Benveniste, Émile, 1974, Problèmes de linguistique générale II (Gallimard).
Bredikhina, Liudmila, 2020, “Designing identity in VTuber Era”, Virtual Reality International Conference 2020 Proceedings (ed., Simon Richir), 182-184.
Ricœur, Paul, 1983, Temps et récit I: L’intrigue et le récit historique (Seuil).
Ricœur, Paul, 1984, Temps et récit II: La configuration dans le récit de fiction (Seuil).
Ricœur, Paul, 1985, Temps et récit III: Le temps raconté (Seuil).

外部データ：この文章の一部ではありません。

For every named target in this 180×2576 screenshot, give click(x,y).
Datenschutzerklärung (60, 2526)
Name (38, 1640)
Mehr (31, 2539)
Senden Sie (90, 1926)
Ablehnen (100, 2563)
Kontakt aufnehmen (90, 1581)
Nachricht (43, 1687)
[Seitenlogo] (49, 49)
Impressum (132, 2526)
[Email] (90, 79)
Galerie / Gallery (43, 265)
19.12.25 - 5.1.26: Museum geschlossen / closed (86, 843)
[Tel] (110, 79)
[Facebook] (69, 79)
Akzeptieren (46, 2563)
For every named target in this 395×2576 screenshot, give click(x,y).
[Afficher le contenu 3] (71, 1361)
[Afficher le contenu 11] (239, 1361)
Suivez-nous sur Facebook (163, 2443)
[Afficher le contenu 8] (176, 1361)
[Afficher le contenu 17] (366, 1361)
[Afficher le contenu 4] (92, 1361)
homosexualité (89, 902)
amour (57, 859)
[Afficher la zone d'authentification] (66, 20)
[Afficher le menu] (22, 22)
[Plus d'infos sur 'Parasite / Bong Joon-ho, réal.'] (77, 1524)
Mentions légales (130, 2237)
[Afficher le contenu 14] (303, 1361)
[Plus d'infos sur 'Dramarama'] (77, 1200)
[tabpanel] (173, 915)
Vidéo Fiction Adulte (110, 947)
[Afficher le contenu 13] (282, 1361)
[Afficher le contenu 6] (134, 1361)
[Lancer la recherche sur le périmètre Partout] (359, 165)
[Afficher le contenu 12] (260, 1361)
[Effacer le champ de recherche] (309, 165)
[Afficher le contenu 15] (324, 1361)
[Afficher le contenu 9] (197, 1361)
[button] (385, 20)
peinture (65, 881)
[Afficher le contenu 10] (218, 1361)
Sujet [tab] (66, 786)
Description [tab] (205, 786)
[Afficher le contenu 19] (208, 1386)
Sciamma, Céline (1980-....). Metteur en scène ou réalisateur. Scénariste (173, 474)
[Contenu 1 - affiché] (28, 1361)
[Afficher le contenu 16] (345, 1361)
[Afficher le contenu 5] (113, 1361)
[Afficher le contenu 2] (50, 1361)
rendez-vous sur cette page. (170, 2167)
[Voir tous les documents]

Ricœur, Paul, 1990, Soi-même comme un autre (Seuil).
新八角,2018年「月ノ美兎は水を飲む」『ユリイカ 特集*バーチャルYouTuber』青土社,7月号,92-99頁.
泉信行,2018年「にじさんじ公式ライバーたちの実質的現実」『ユリイカ 特集*バーチャルYouTuber』青土社,7月号,79-91頁.
出隆訳,1968年『アリストテレス全集 12』岩波書店.
桑子敏雄,1993年『エネルゲイア――アリストテレス哲学の創造』東京大学出版会.
皇牙サキ,2018年「「声」という商品のパッケージとしてのVTuber」『ユリイカ 特集*バーチャルYouTuber』青土社,7月号,64-65頁.
篠澤和久,2017年『アリストテレスの時間論』東北大学出版会.
杉村靖彦,1998年『ポール・リクールの思想――意味の探索』創文社.
原田伸一郎,2021年「バーチャルYouTuberの人格権・著作者人格権・実演家人格権」『静岡大学情報学研究』第26巻,53-64頁.
広田稔,2018年「バーチャル化する人の存在――VTuberの来し方,行く末」『ユリイカ 特集*バーチャルYouTuber』青土社,7月号,45-52頁.
山野弘樹,2022年「「バーチャルYouTuber」とは誰を指し示すのか」『フィルカル』株式会社ミュー,第7巻第2号,226-263頁.
山野弘樹,2022年「「VTuberの哲学」序論――多様化するVTuberと「身体」としてのアバター」『FASHION TECH NEWS』株式会社ZOZO NEXT[CATEGORY: RESEARCH]( https://fashiontechnews.zozo.com/research/hiroki_yamano ).
渡辺邦夫,2012年『アリストテレス哲学における人間理解の研究』東海大学出版会.
G・E・R・ロイド著,河田殖訳,1973年『アリストテレス』みすず書房.